Begin SOURCE MATERIAL

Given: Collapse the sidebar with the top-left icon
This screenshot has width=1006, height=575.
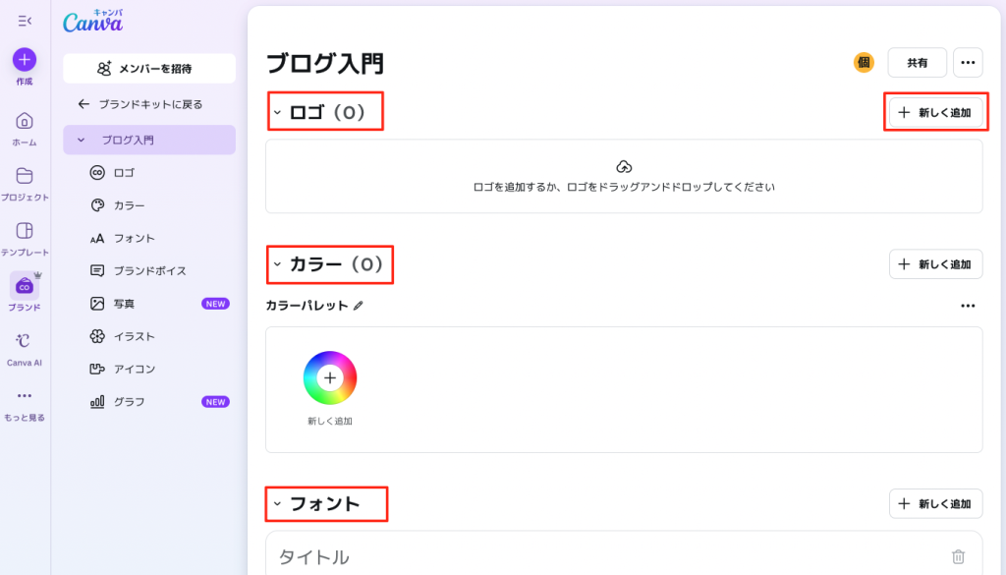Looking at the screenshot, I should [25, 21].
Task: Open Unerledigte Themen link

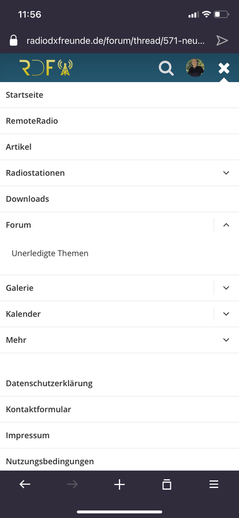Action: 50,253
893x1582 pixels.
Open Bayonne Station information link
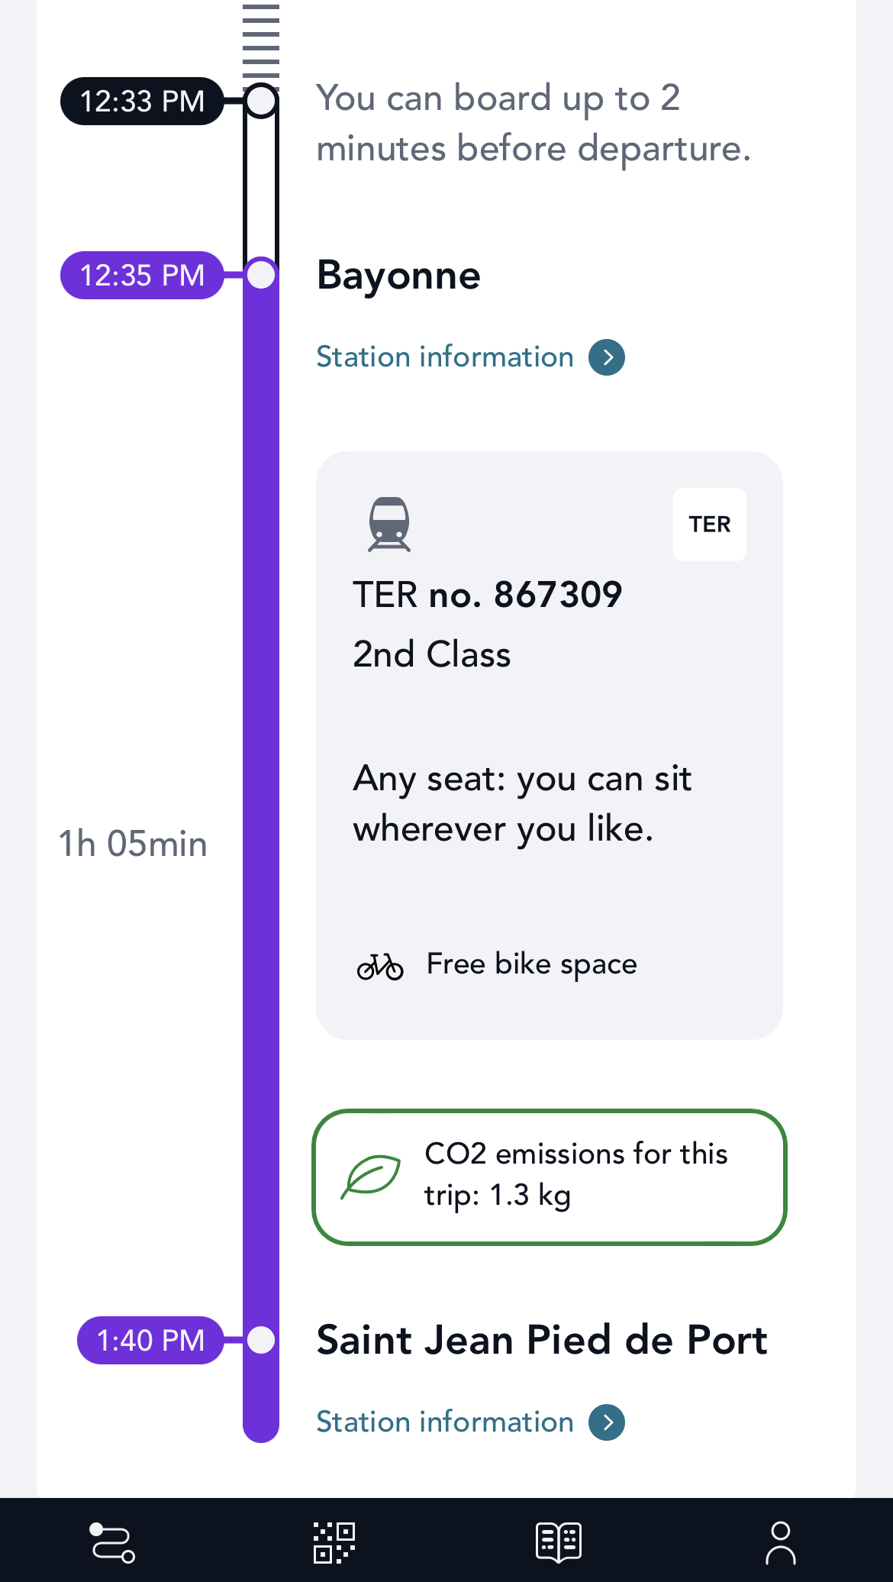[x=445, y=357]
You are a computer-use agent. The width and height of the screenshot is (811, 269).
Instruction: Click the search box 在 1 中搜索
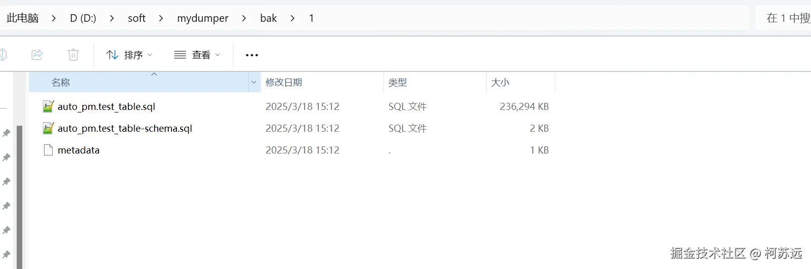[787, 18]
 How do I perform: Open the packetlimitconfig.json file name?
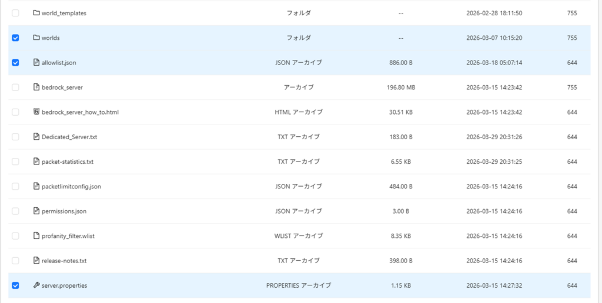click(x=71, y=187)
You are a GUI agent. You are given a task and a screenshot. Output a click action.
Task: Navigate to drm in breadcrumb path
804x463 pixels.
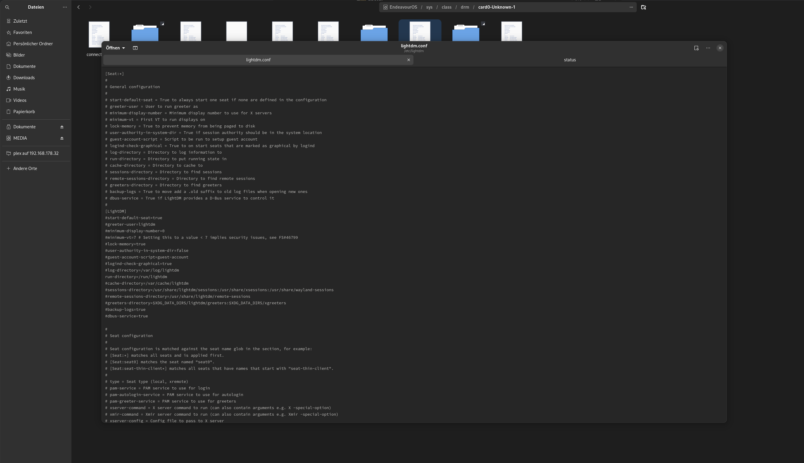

End SOURCE MATERIAL

** DIRECTIONS FOR THIS TASK **
Could you write out all of the material above again, swapping each "link" for "hyperlink", leaving everything else unchanged and omitting the pictures?

** WRITTEN SOLUTION **
Given: Collapse the sidebar with the top-left icon
This screenshot has width=1006, height=575.
Looking at the screenshot, I should [25, 21].
Task: Open Unerledigte Themen hyperlink

Action: 50,253
893x1582 pixels.
Open Bayonne Station information hyperlink
[x=445, y=357]
You are a computer-use agent. The width and height of the screenshot is (811, 269).
Instruction: Click the search box 在 1 中搜索
[787, 18]
 How do I perform: Open the packetlimitconfig.json file name?
click(x=71, y=187)
You are a GUI agent. You are given a task and a screenshot. Output a click action.
Task: Navigate to drm in breadcrumb path
804x463 pixels.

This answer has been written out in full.